Based on the circumstances and the performance, this was the Jets’ finest defensive three hours under Ryan.

This was, after all, a Patriots team that entered the game having scored 30 or more points in its last eight games and averaging 32.4 points per game.

The look of fear, confusion and bewilderment in Brady’s eyes was priceless for the Jets defenders.

“He was terrified,” Jets defensive tackle Trevor Pryce said. “In the first half he was absolutely frazzled. It’s shocking because you don’t see it very often. The game plan was out of sight. We did some stuff I’ve never seen a pro football coach do. It was the craziest thing I ever saw. We turned simple things and found a way to make it as complicated as possible and Tom Brady literally had no answer for it.

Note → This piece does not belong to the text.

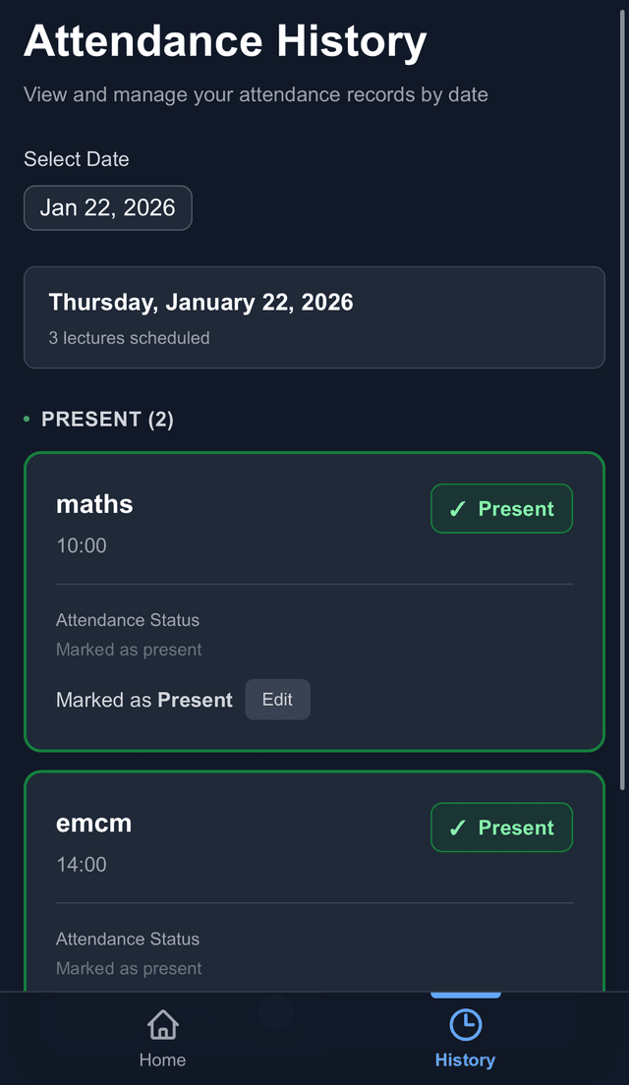Stay on the History tab
The height and width of the screenshot is (1085, 629).
465,1040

“Tom Brady is going to look at the film tomorrow and say, ‘Oh, that’s what they were doing.’ We confused a Hall of Fame quarterback, but we think we have a Hall of Fame coach.”

The Jets sacked Brady five times, the most he’s been taken down all season, and they picked him off once. So three of Brady’s five INTs this season came against the Jets.

“He was scared straight,” Jets safety James Ihedigbo said. “He had no idea where the pressures were coming from.”

The Jets, who’ve now won eight of 10 games on the road this season, set the tone in the first half, taking a 14-3 halftime lead thanks to two Mark Sanchez TD passes — a 7-yarder to LaDainian Tomlinson and a 15-yarder to Braylon Edwards.

The Edwards TD was set up by a bizarre fake punt call from their own 38-yard line on which safety Patrick Chung fumbled and was tackled for a 1-yard loss by Eric Smith.

That gave the Jets the ball at the New England 36-yard line with 1:06 remaining in the half. Four plays later, Sanchez hit Edwards.

“That’s what I think lost the game for them,” Pryce said. “I was like, ‘What in the world?’ They knew they had to do something. They were struggling. It was absolutely, 100-percent an act of desperation. A fake punt at the 30-yard line? Are you serious? They were so smart they outsmarted themselves.”

After the Patriots cut the lead to 14-11 on a Brady TD pass to Alge Crumpler and a two-point conversion, the Jets answered with a 7-yard Sanchez scoring pass to Santonio Holmes to take a 21-11 lead.

That TD, along with the way the Jets were playing defense, made it pretty clear the Jets weren’t leaving the building without a victory.

So it’s now on to Pittsburgh, where the Jets have a chance to advance to their first Super Bowl since Joe Namath was calling signals for them.

“I told the players last game [in Pittsburgh a month ago], ‘Make your marks, because we’re coming back here,’ ” Ryan said. “I said the same thing about going to back to New England. For some reason, maybe I’m not always going to be wrong about everything I say.”